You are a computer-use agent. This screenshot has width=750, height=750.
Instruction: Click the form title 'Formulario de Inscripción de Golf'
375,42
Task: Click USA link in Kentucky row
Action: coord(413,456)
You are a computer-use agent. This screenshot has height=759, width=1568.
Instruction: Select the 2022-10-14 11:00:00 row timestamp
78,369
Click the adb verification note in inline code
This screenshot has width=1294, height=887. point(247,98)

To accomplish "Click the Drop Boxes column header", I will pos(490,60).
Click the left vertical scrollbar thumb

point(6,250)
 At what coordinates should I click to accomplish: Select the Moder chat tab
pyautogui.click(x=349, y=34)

▶ **Activity**
Take the entries above and transcribe them in full.

▶ **Response area**
You are a computer-use agent. This screenshot has width=750, height=750.
Instruction: Click the form title 'Formulario de Inscripción de Golf'
375,42
Task: Click USA link in Kentucky row
Action: coord(413,456)
You are a computer-use agent. This screenshot has height=759, width=1568.
Instruction: Select the 2022-10-14 11:00:00 row timestamp
78,369
Click the adb verification note in inline code
This screenshot has width=1294, height=887. point(247,98)

To accomplish "Click the Drop Boxes column header", I will pos(490,60).
Click the left vertical scrollbar thumb

point(6,250)
 At what coordinates should I click to accomplish: Select the Moder chat tab
pyautogui.click(x=349, y=34)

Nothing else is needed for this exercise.